Wohnvorteil in der Unterhaltsberechnung:
Auszüge aus OLG Hamm, Fam RZ 2018, S. 678, 679
Nach Rechtshängigkeit des Scheidungsantrages bzw. nach der Scheidung ist grundsätzlich die objektive Marktmiete als Wohnwert anzusetzen, weil dem in der Wohnung verbliebenden Ehegatten eine Verwertung zugemutet werden kann.
OLG Hamm:
„Hiervon sind aber Ausnahmen anzuerkennen, in denen aus Billigkeitsgründen nur ein angemessener Wohnwert anzusetzen ist. Davon ist auszugehen, wenn unter Abwägung aller Umstände des Einzelfalls nach Treu und Glauben eine Weiter- oder Untervermietung unzumutbar oder ein Verkauf nicht durchführbar ist, d.h. eine Vermögensverwertung aus Billigkeitsgründen nicht verlangt werden kann (vgl. Wendl und Wendl/Gerhardt § 1 RdNr. 482).“
Die Zurechnung des vollen Wohnwerts setzt nämlich voraus, dass von dem die Wohnung nutzenden Ehegatten verlangt werden kann, dass er die Wohnung durch (teilweise) Vermietung oder Veräußerung anderweitig verwertet (BGH, FamRZ 2009, S. 1300; BGH, FamRZ 2014, S. 923).

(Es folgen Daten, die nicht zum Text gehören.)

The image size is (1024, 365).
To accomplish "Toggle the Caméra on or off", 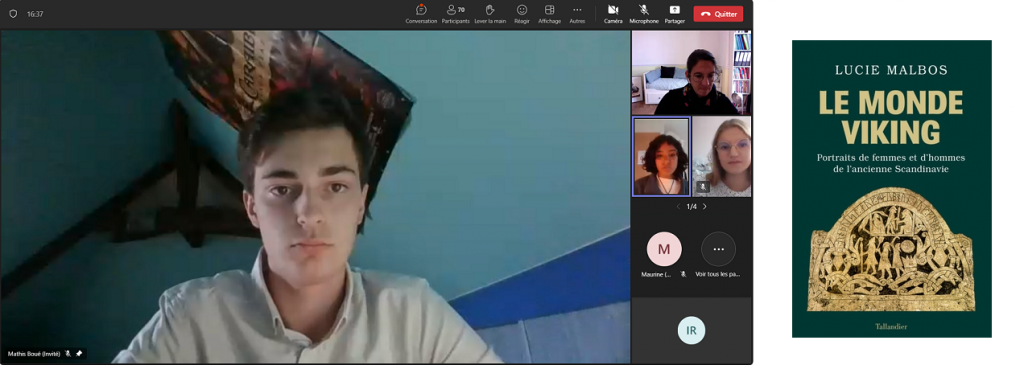I will coord(613,14).
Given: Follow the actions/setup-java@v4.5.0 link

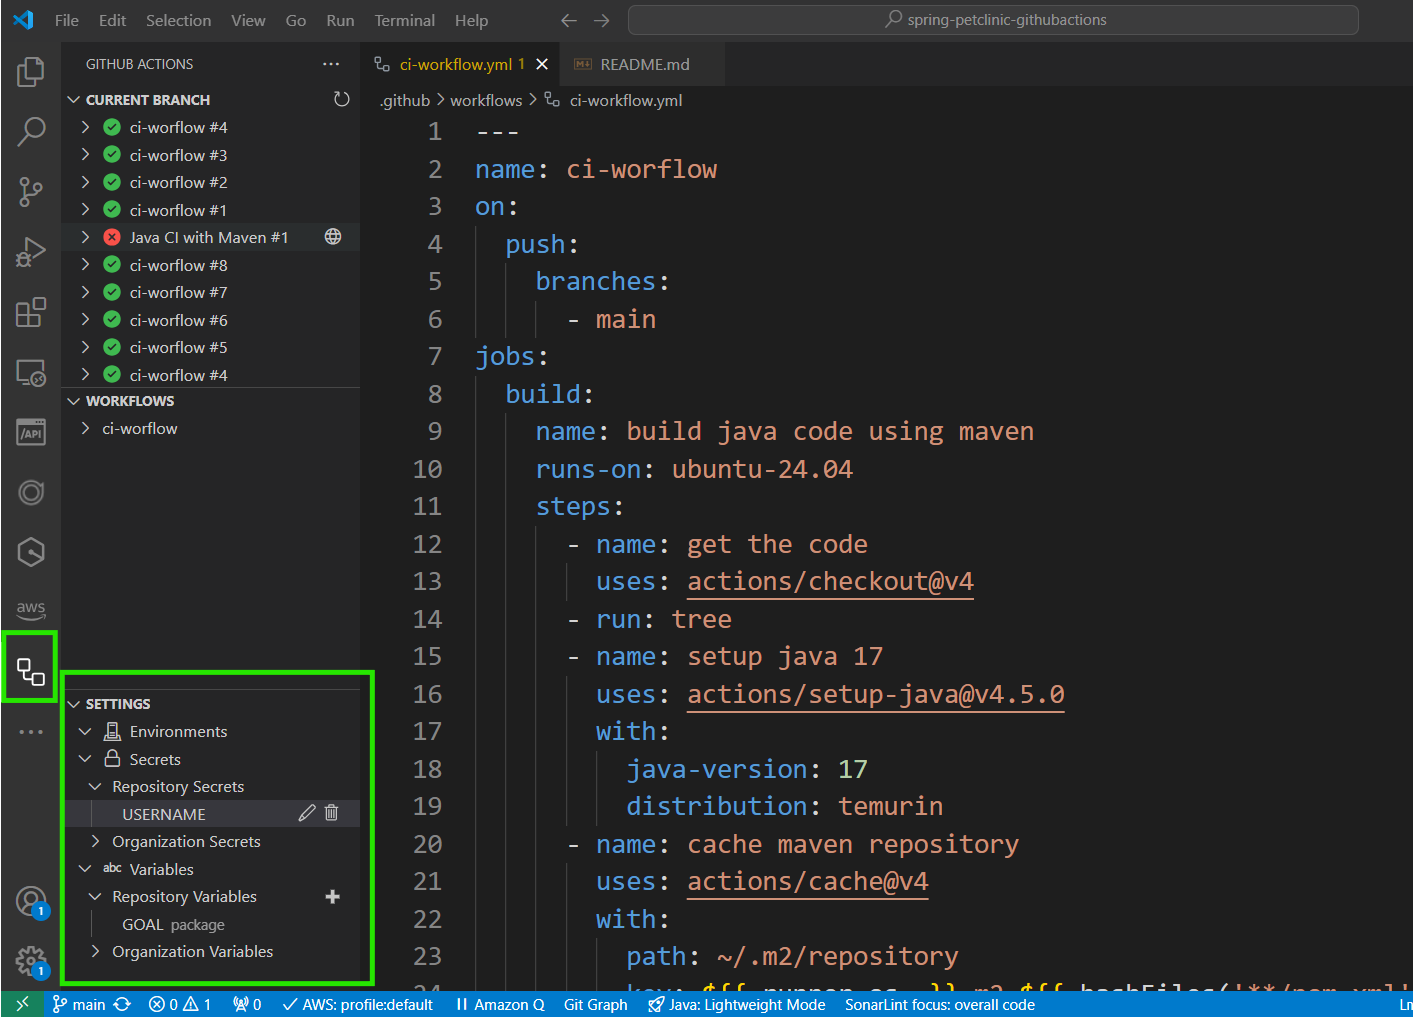Looking at the screenshot, I should (875, 694).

Im vorliegenden Fall ist das Scheidungsverfahren zwar seit April 2014 rechtshängig. Im Gegensatz zu dem vom BGH in dem Urteil vom 18.01.2012 (FamRZ 2012, S. 514) entschiedenen Fall haben die Beteiligen aber noch keine Regelung für ihre Vermögensverhältnisse getroffen. Insbesondere besteht an dem von der Antragstellerin genutzten Hausgrundstück Miteigentum und nicht Alleineigentum der Unterhaltsberechtigten. Während des gesamten Unterhaltszeitraums und bis zum Senatstermin am 05.10.2017 bestand keine Einigkeit über die Verwaltung des Miteigentums an dem Hausgrundstück – etwa in Form der Vermietung an Dritte – oder über eine Auseinandersetzung der Miteigentumsgemeinschaft. Vor diesem Hintergrund ist der Antragstellerin eine anderweitige Verwendung des Hausgrundstücks nicht nur nicht zumutbar, sondern schlicht unmöglich. Sie hat es nicht in der Hand über das weitere Schicksal des Hausgrundstücks (allein) zu entscheiden. Ihr ist keine Art und Weise der Verwertung möglich, die das „tote Kapital“ des für sie und der Kinder zu großen Hauses in Barvermögen umwandelt, von dem sie ihren Unterhalt (teilweise) bestreiten könnte.